Si potrebbe pensare che il governo stia mettendo in campo un classico progetto “tassa e spendi” da vecchia sinistra. E, dal punto di vista della sostanza economica, è esattamente così. Ma non lo è dal punto di vista della identità politica perché i partiti di governo si ostinano a negare il nesso evidente fra più spesa e più tasse.
Da questo problema irrisolto, che riguarda innanzitutto l’identità politica dei governanti, nascono i ritardi, il tentativo di calpestare le funzioni degli organismi di valutazione indipendenti, come la Ragioneria, l’Inps e l’Ufficio Parlamentare di Bilancio, e, soprattutto, la volontà di sottrarsi al confronto parlamentare.

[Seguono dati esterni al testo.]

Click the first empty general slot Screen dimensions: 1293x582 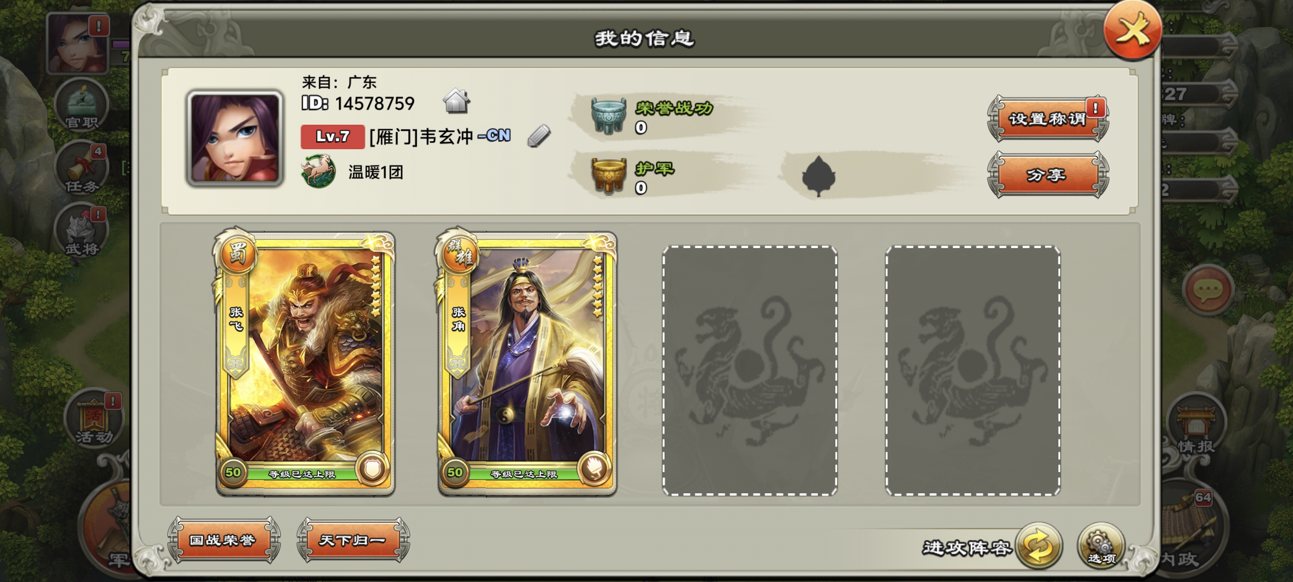pyautogui.click(x=750, y=371)
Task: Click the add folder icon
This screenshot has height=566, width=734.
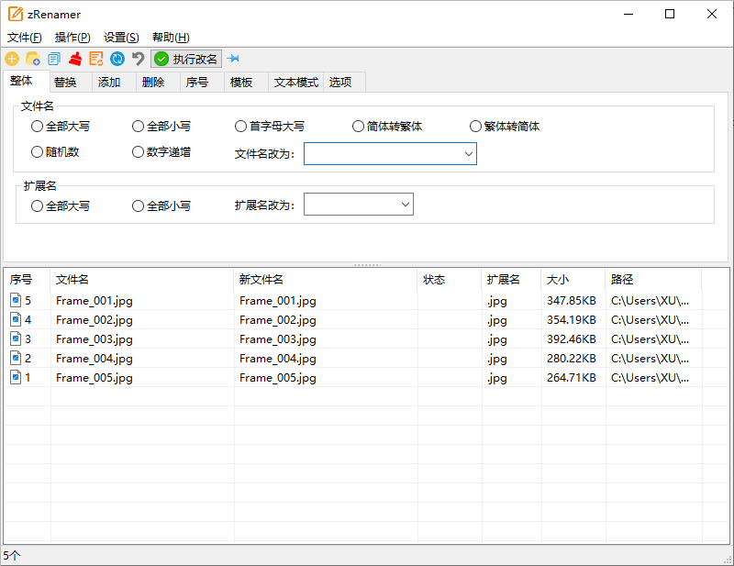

Non si vuole ammettere che dalla montagna di demagogia sulle pensioni d’oro sono venute coperture per solo 70 milioni di euro. Non si vuole ammettere che l’abolizione della riforma Fornero è ormai un miraggio. Non si vuole ammettere che le coperture vere vengono dai quei vecchi arnesi della politica di bilancio contro cui si sono costruite infinite narrazioni complottistiche: il blocco delle indicizzazioni delle pensioni, il blocco – o ritardo – nel turnover del personale pubblico, i tagli alla ricerca, agli investimenti pubblici, agli incentivi per gli investimenti privati, alla digitalizzazione. Non si vuole ammettere che, dopo anni di onestà sguaiatamente gridata, si è aumentato il tetto per gli appalti pubblici senza gara e si sono premiati gli evasori con la reintroduzione di quel condono che aveva generato scandalo ed era stato espunto dopo la prima versione dalla manovra. Non si vuole ammettere che si è aumentata dal 12 al 24% l’aliquota d’imposta sul no profit e dunque su tutte quelle organizzazione che si occupano delle fasce più deboli della popolazione. Non si vuole e non si può ammettere che mesi di dichiarazioni spavalde dei leader politici hanno causato l’aumento dello spread e hanno reso l’Italia più fragile finanziariamente e più isolata nel contesto europeo e internazionale.
Per questo insieme di motivi, il maxiemendamento non poteva che arrivare all’ultimo minuto, a Natale, nella speranza che gli italiani pensino ad altro e non si accorgano di ciò che succede in Parlamento. Ma il fatto positivo è che tutto il paese comincia a fare i conti con la realtà.